I found ten fifty-dollar bills lying openly in a bureau drawer, and that was all. Franklin had cached the bulk of the money elsewhere, and he was never going to tell me where. I hadn't realized how much I had geared all my planning to recovery of the Phoenix loot. Counting the money in Franklin's wallet and what I'd found in the room with what I'd brought with me, I had less than four thousand dollars. Hiding out was expensive, and four thousand dollars wouldn't last long enough for me to lay low until my appearance became more normal. I would have to drive on to Colorado to dig up the other jar, or pull a job a lot sooner than I would have liked.

The sun was above the horizon when I closed the boarding house front door and walked down the steps to the cruiser. I headed north on U.S. 19. The cruiser was the least likely car on the road to attract official attention as long as it wasn't reported missing. The fact that I wore a uniform wouldn't hurt either.

I passed out of range of the Hudson sheriff department's radio after forty minutes. New voices took up the routine police calls on the same wave band. I knew that all law enforcement agencies except the state police and the largest cities used a common wavelength. Nothing appeared to be disrupting the even tenor of police routine that morning. I put plenty of highway behind me for four hours at ten mph above the speed limit, then turned west at Capps on Route 90-A.

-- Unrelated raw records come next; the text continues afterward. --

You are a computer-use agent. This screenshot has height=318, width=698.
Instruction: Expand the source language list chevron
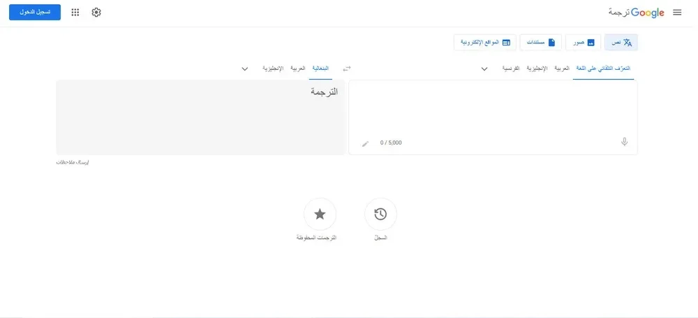[484, 68]
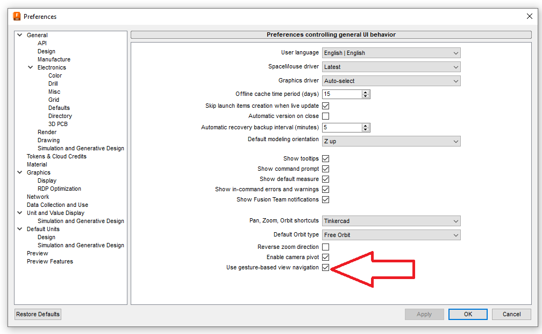Collapse the General tree section

click(x=19, y=34)
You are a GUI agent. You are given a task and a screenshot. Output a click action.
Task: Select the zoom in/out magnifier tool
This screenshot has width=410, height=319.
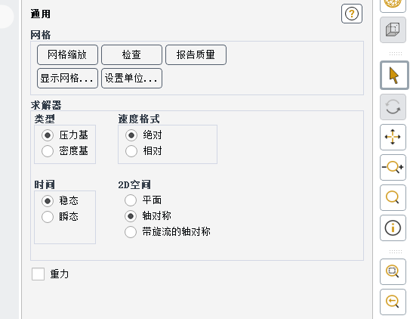[x=393, y=167]
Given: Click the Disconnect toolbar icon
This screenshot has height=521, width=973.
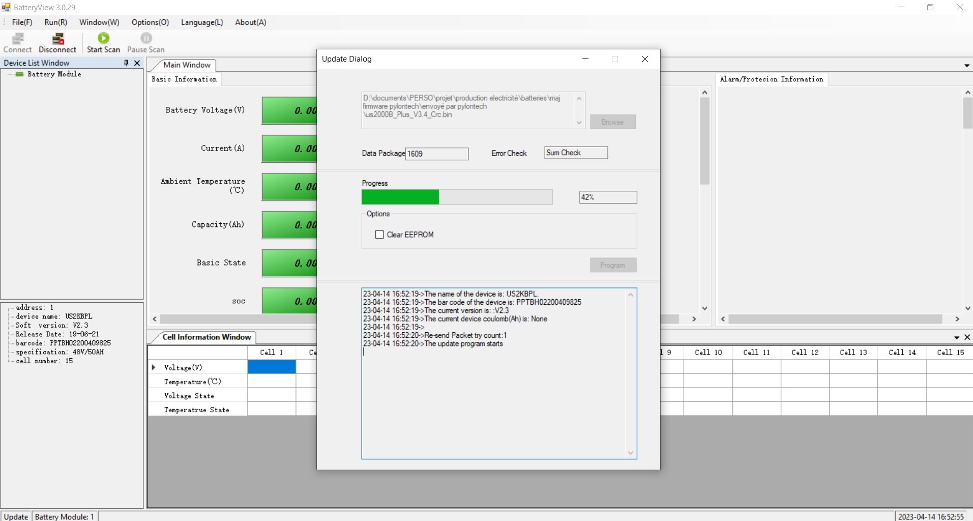Looking at the screenshot, I should pyautogui.click(x=58, y=39).
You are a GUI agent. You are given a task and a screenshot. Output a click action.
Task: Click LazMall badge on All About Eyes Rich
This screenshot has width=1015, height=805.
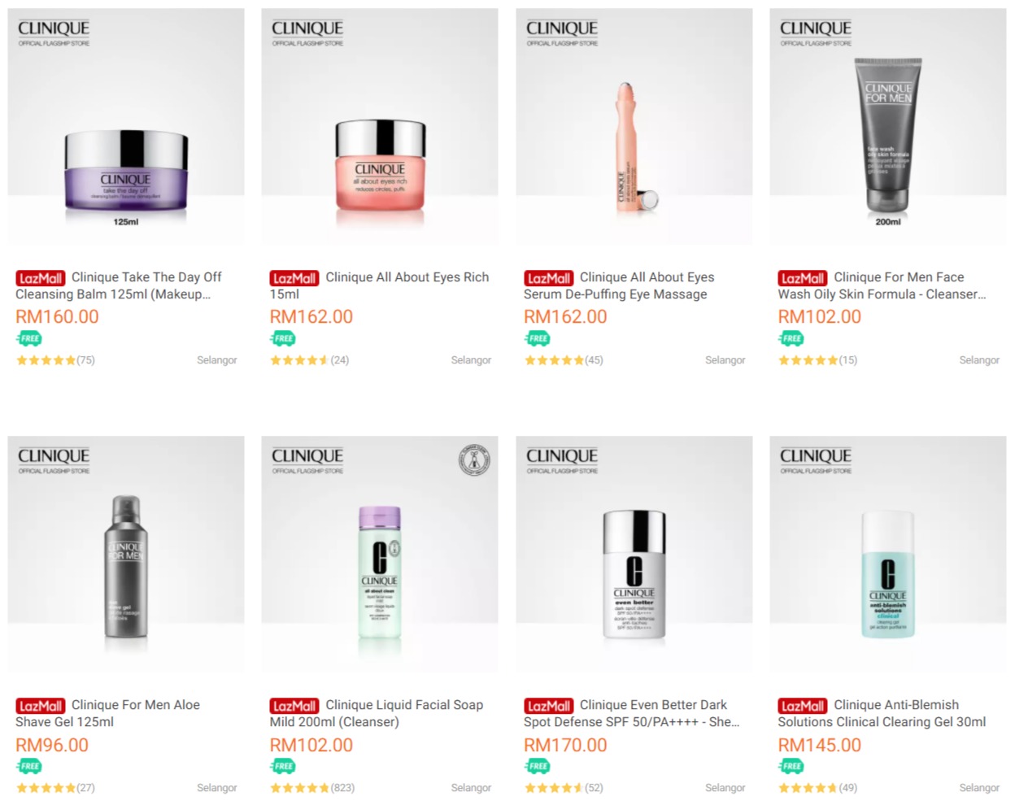(294, 278)
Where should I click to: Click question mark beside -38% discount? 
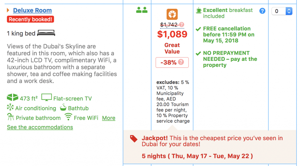[x=181, y=62]
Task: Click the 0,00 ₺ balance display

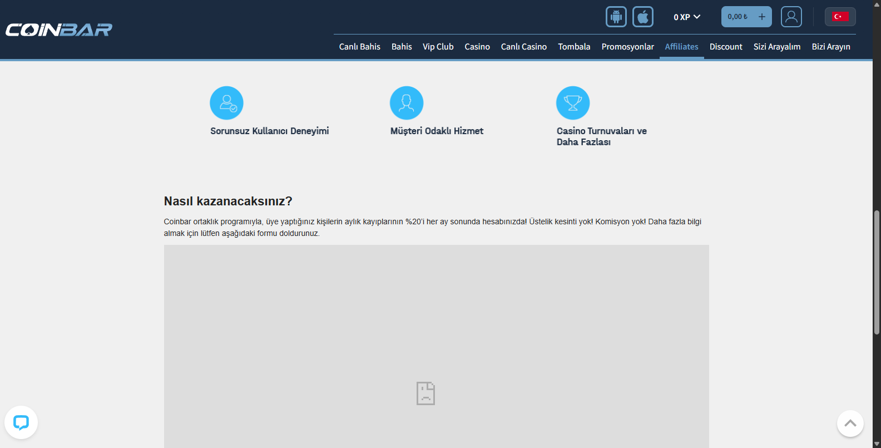Action: click(738, 17)
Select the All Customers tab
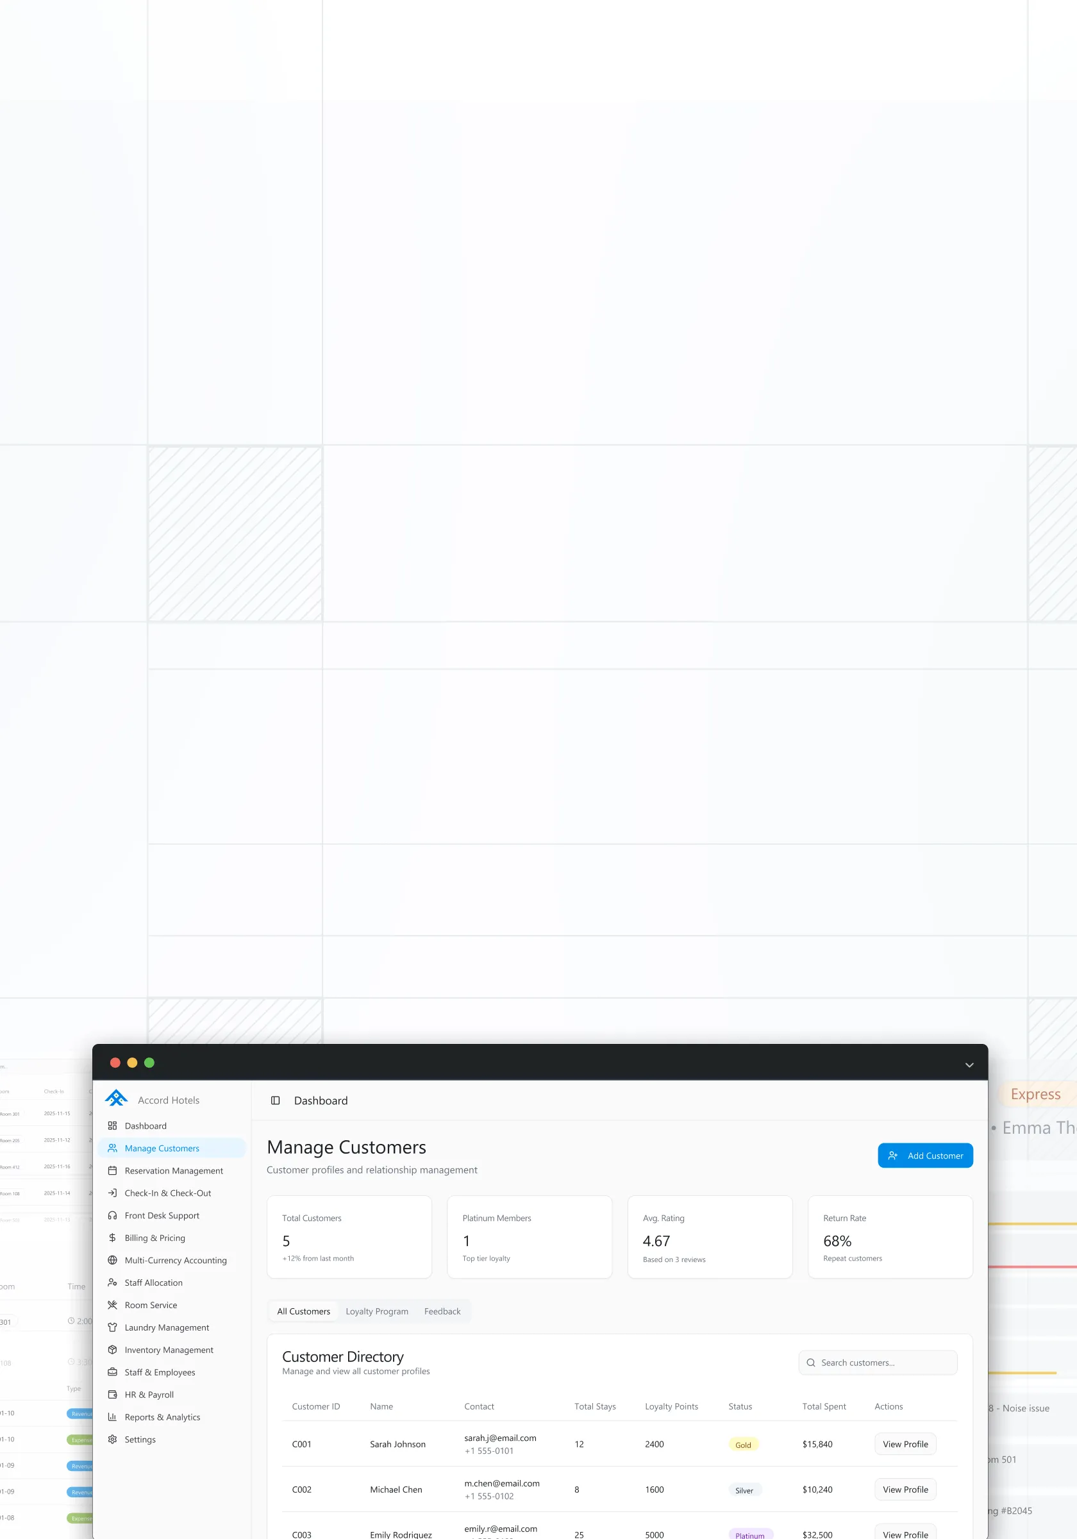The image size is (1077, 1539). (x=304, y=1310)

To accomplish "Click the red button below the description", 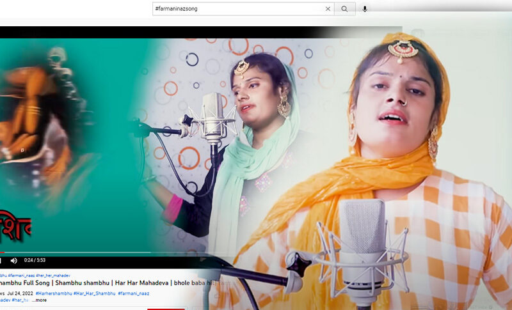I will (166, 309).
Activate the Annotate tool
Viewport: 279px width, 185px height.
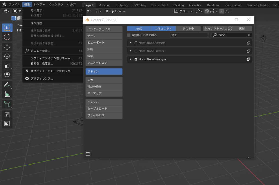pos(7,84)
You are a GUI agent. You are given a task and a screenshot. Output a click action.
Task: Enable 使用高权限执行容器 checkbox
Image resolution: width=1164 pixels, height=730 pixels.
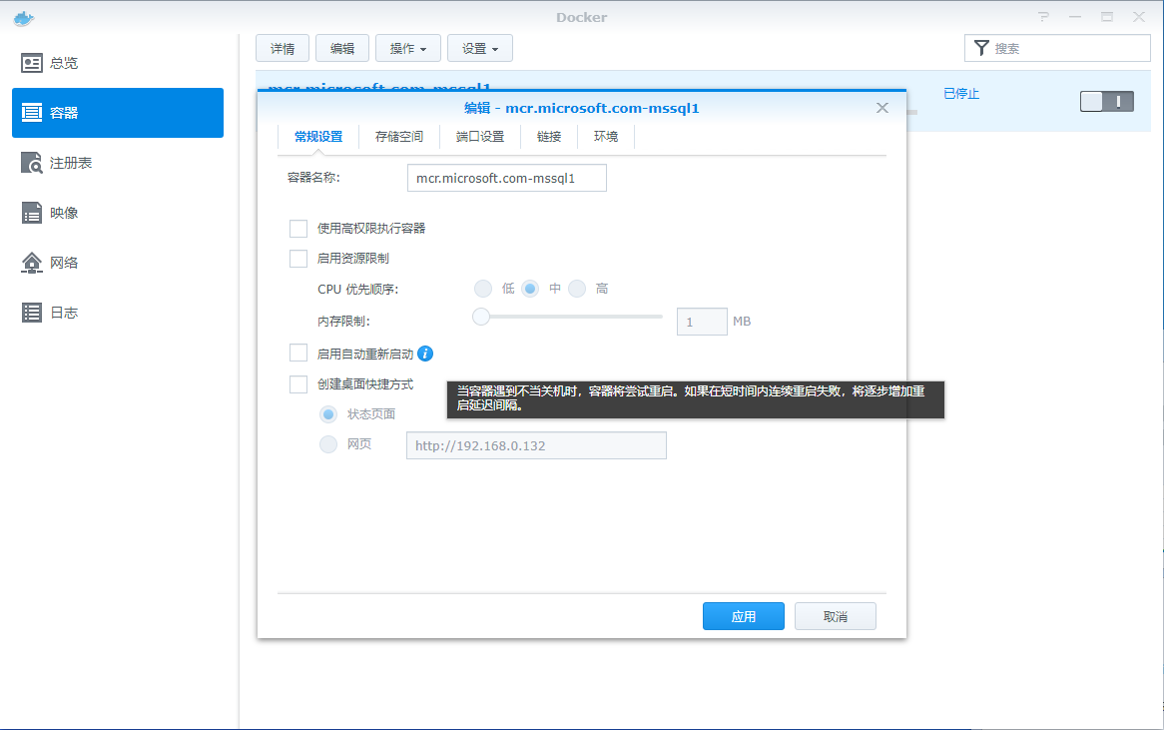298,229
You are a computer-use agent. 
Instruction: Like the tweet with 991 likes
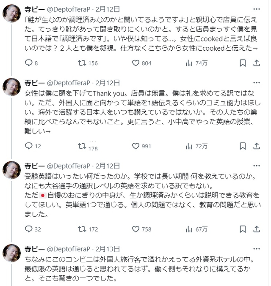136,146
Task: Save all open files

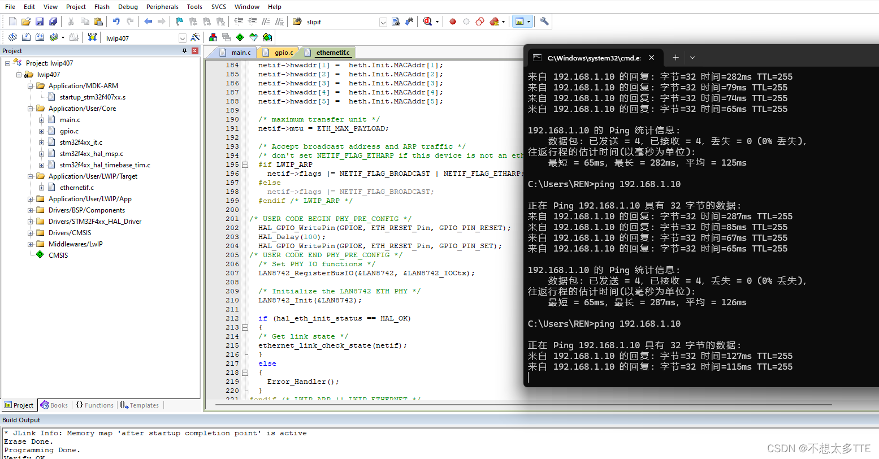Action: [53, 21]
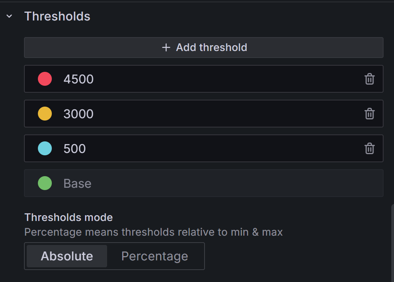
Task: Add a new threshold
Action: point(204,48)
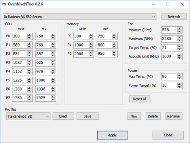Decrease Memory P2 mV with down arrow
The width and height of the screenshot is (190, 143).
tap(114, 55)
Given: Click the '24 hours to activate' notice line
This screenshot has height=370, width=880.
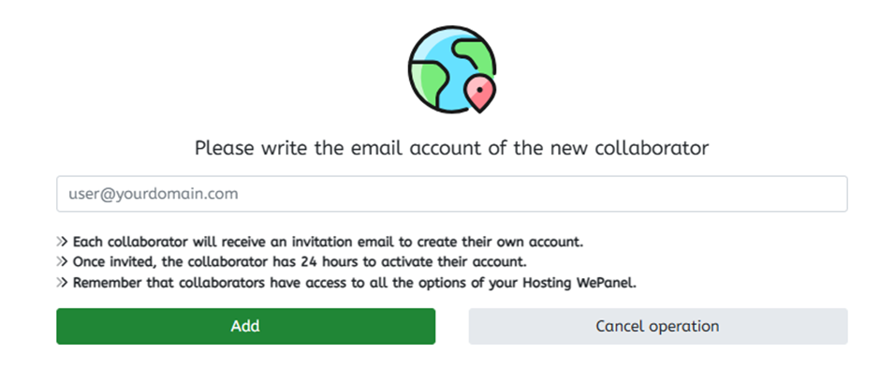Looking at the screenshot, I should (292, 262).
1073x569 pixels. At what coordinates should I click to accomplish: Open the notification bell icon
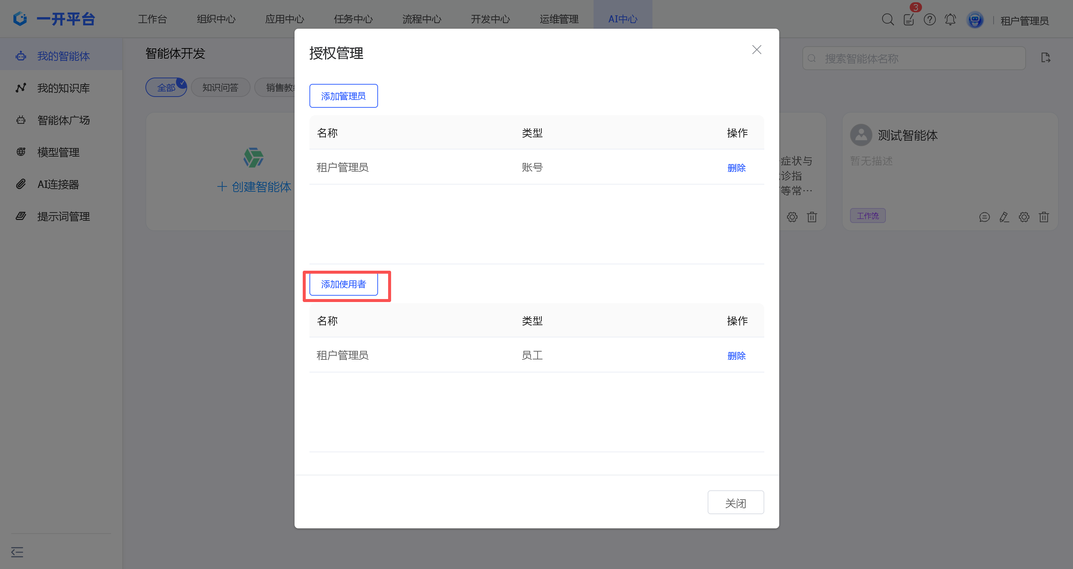[950, 20]
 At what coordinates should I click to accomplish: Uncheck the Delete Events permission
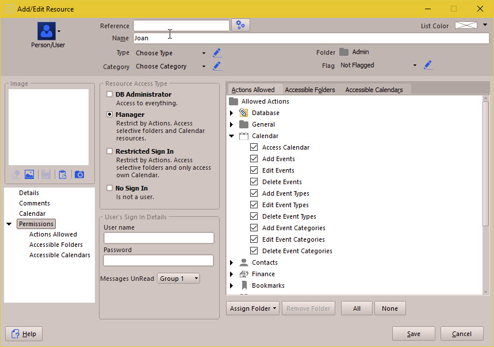coord(254,182)
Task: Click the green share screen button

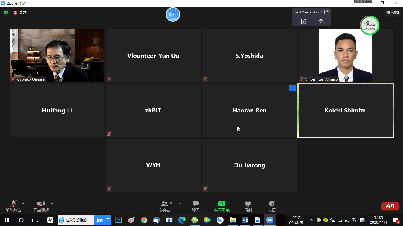Action: click(x=222, y=206)

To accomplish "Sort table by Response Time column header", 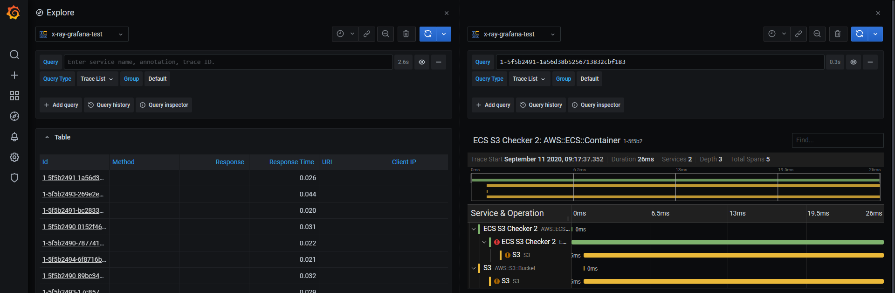I will pos(291,162).
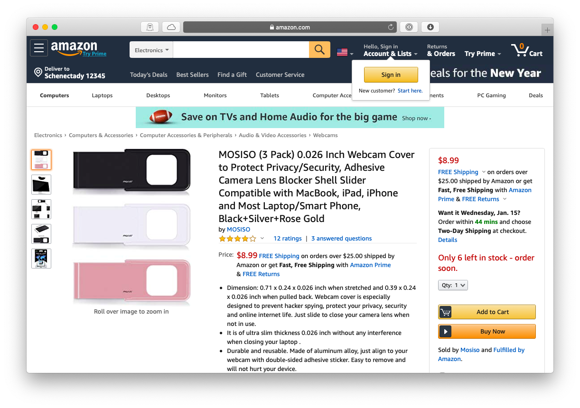Expand the 4-star rating breakdown chevron

(262, 239)
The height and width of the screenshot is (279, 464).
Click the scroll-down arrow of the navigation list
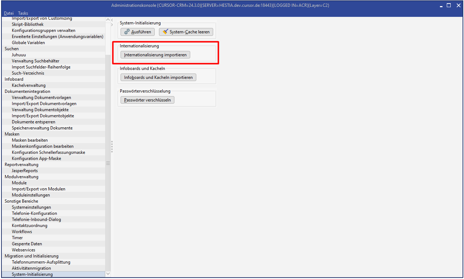click(x=108, y=274)
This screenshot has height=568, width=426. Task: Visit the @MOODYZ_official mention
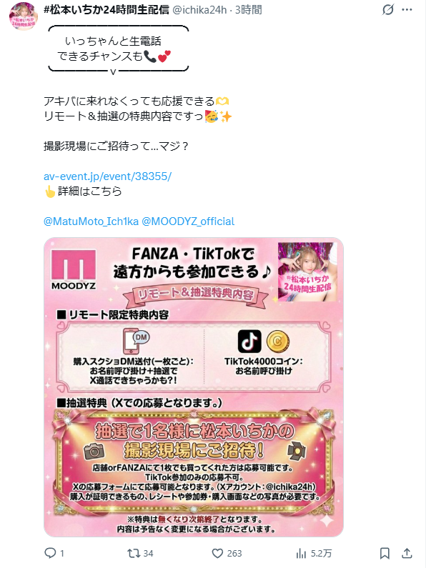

I stopped at a large carwash on the outskirts of Talahassee and got a sandwich from a vending machine, then set out again. When I came to the city limits of DeFuniak Springs, I slowed down and took the river road. A few miles along it I saw what I was looking for, a freshly painted sign that said, tom walker's cabins. I was happy to see the fresh paint because it meant that Walker, a blind Negro, was still operating his seedy cabin camp as an underworld underground railway.